Au technicien, deux membres du staff sont venus se mettre autour de lui si bien qu'il était difficile de savoir si c'était pour le galvaniser ou lui coller une soufflante dont il se rappellerait longtemps. Quelques instants plus tard, au début de la deuxième période de la prolongation, Mudryk est le destinataire d'une nouvelle colère, cette fois d'un coéquipier. Stepanenko lui hurle dessus en raison d'un ballon perdu sur une action. On avait presque mal pour lui. Mais l'ailier s'est plutôt bien rattrapé puisque c'est lui qui, en voulant centrer dans la surface de réparation monégasque, oblige Aguilar à dévier le ballon qui lobe Nübel, à six minutes du terme de la partie. Le « fautif », qui venait de remplacer Sidibé blessé, faisait peine à voir. Il était très vite rejoint par les autres Monégasques, effondrés au bout du temps réglementaire qui officialisait l'élimination de l'ASM.

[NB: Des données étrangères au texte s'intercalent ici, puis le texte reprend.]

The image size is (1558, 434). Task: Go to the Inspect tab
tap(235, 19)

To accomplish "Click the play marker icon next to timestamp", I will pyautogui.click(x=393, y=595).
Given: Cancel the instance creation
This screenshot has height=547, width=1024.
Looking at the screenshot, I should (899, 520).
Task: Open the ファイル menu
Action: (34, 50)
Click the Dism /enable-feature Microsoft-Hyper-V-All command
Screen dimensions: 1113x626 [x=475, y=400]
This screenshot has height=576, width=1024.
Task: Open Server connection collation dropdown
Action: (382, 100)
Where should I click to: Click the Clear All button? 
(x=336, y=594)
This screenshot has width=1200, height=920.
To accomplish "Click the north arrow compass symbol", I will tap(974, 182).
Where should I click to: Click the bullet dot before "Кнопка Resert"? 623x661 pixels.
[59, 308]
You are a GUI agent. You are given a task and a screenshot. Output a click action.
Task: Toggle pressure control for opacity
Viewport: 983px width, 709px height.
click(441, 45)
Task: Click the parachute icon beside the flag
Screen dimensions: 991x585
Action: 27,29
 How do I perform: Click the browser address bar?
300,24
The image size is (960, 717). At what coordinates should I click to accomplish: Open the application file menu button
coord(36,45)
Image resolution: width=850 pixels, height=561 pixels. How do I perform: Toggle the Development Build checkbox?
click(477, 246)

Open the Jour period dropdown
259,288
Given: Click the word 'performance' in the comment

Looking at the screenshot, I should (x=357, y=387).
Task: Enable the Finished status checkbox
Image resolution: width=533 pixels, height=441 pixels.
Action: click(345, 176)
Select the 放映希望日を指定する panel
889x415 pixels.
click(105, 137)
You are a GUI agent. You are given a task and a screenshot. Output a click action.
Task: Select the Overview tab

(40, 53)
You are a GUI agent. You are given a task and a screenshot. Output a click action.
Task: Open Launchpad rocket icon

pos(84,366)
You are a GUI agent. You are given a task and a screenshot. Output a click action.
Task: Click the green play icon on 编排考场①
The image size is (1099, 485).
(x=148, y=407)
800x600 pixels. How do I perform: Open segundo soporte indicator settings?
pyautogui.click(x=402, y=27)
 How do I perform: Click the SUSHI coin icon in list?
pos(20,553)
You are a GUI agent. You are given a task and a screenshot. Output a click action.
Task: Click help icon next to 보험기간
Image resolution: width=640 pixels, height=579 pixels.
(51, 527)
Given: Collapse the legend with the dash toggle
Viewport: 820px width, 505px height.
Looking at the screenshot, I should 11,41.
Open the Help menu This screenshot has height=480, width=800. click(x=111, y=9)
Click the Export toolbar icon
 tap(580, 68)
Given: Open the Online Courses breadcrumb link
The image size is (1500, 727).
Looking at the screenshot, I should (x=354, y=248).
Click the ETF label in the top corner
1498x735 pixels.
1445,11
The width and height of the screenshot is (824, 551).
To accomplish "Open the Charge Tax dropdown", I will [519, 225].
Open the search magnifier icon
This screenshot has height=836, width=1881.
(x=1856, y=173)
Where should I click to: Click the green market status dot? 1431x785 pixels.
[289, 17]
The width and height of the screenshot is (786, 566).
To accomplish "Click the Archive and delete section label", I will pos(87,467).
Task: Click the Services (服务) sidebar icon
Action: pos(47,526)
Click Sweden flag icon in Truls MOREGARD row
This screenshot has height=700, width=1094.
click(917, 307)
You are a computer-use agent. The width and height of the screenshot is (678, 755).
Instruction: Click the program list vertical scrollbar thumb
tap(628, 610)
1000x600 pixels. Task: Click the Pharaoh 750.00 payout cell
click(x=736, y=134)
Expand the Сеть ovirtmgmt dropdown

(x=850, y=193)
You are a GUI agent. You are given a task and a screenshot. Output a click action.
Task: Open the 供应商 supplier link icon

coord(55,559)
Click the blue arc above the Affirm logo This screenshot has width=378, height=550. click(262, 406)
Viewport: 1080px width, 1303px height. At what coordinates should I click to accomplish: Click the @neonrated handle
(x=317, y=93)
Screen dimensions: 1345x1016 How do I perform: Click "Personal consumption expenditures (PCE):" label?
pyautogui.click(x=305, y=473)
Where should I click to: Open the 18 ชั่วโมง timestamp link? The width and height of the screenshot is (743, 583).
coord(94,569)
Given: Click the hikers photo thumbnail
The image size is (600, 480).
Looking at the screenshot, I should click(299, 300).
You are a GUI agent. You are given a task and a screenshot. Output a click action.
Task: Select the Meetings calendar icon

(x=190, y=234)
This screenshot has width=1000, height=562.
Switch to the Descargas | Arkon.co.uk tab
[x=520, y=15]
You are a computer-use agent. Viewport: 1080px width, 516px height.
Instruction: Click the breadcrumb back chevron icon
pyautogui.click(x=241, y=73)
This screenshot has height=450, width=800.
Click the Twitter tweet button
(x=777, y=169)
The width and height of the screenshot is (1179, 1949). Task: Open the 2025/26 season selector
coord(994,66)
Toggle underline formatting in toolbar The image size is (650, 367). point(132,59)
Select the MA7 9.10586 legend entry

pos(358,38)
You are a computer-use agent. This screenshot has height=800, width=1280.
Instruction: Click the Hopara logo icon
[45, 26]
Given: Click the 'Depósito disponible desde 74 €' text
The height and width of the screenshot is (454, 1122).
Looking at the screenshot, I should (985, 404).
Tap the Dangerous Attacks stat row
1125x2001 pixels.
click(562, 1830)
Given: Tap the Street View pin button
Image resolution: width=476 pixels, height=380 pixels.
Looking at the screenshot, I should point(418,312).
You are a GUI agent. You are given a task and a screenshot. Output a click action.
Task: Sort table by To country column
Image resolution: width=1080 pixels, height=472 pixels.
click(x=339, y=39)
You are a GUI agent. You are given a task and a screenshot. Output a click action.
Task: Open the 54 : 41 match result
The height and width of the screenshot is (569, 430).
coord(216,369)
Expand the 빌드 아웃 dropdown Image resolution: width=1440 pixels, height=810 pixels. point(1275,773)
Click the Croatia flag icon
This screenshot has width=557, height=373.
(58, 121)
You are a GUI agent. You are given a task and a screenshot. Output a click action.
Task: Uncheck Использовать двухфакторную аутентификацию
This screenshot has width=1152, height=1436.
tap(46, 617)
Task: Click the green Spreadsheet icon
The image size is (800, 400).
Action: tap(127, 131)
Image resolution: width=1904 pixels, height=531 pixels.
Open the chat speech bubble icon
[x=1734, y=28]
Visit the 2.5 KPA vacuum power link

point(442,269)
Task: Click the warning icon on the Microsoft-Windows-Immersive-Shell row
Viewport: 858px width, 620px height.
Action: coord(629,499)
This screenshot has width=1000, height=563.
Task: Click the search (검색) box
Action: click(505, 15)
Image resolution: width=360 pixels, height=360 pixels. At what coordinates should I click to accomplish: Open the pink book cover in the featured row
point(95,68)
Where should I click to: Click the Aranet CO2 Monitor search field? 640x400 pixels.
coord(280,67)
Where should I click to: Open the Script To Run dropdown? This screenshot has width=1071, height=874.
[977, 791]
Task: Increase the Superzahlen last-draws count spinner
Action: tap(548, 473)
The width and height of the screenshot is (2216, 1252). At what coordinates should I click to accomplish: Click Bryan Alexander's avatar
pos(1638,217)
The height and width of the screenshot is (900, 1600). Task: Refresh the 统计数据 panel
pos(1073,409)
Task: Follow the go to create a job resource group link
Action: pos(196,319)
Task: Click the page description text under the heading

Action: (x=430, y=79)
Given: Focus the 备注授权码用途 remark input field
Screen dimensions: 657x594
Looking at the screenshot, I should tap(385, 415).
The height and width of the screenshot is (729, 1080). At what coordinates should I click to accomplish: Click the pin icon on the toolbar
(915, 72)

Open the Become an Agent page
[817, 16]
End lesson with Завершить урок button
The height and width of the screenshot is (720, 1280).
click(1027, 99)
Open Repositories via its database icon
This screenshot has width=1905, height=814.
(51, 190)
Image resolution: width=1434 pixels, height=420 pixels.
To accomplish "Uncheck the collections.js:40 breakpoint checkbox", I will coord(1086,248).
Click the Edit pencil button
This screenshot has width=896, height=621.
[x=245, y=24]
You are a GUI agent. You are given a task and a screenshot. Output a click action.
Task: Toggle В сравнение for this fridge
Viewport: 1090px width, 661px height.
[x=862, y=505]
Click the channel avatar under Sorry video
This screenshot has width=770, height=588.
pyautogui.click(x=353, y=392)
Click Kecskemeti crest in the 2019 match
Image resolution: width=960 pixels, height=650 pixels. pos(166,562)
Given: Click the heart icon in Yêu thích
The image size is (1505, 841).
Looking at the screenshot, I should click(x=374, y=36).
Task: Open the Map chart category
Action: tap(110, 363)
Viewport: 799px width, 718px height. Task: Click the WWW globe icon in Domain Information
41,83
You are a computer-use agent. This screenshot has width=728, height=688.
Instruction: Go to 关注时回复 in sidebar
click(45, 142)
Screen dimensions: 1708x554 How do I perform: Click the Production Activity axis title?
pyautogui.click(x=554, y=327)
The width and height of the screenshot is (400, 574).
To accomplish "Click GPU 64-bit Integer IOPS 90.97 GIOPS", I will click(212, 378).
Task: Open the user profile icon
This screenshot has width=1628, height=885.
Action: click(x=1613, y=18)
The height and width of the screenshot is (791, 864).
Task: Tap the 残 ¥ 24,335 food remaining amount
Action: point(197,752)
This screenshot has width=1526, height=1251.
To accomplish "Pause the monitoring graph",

Des occasions loupées à la peine

Après une superbe deuxième partie de saison l'an dernier, l'AS Monaco avait mérité son ticket pour la Ligue des Champions mais en tirant le Shakhtar Donetsk pour les barrages, on savait la tâche ardue mais pas impossible. Après ces deux matchs, il règne un long sentiment de déception surtout que l'ASM peut s'en prendre qu'à elle-même... Les Monégasques ont raté l'aller alors qye la formation ukrainienne a juste joué la demi-heure suffisante pour l'emporter. Mercredi soir, les hommes de Niko Kovac ont superbement débuté cette rencontre retour en bloquant les relances très courtes ukrainiennes. Efficace dans les transitions, appliqué défensivement et collectivement, le club de la Principauté a pendant de longues minutes, joué un football de haut niveau, vite récompensé par deux buts de Wissam Ben Yedder (18', 39').

Le seul défaut qu'on pourrait reprocher aux Monégasques est de rentrer dans les vestiaires avec un avantage de « seulement » deux buts alors que Volland et surtout Ben Yedder dont le piqué sur Pyatov aurait dû rentrer, ont eu des occasions pour tuer le match. Forcément un peu moins fringuants en deuxième période, les joueurs de Niko Kovac ont fait bloc en résistant aux assauts des hommes de De Zerbi. Mais l'ASM a aussi eu des grosses occasions pour assommer son adversaire : une franche de l'international français (64') et plusieurs intéressantes de Volland inefficace devant (58', 66', 86', 90+1', 112').

Dans le dur physiquement et incapable d'alourdir la marque, Monaco souffrait beaucoup et laissait des espaces à l'image du but de Marlos qui n'en demandait pas tant (74') et qui relançait complètement cette rencontre. On connaît la suite, c'est désormais en Ligue Europa que les joueurs du Rocher poursuivront leur chemin européen.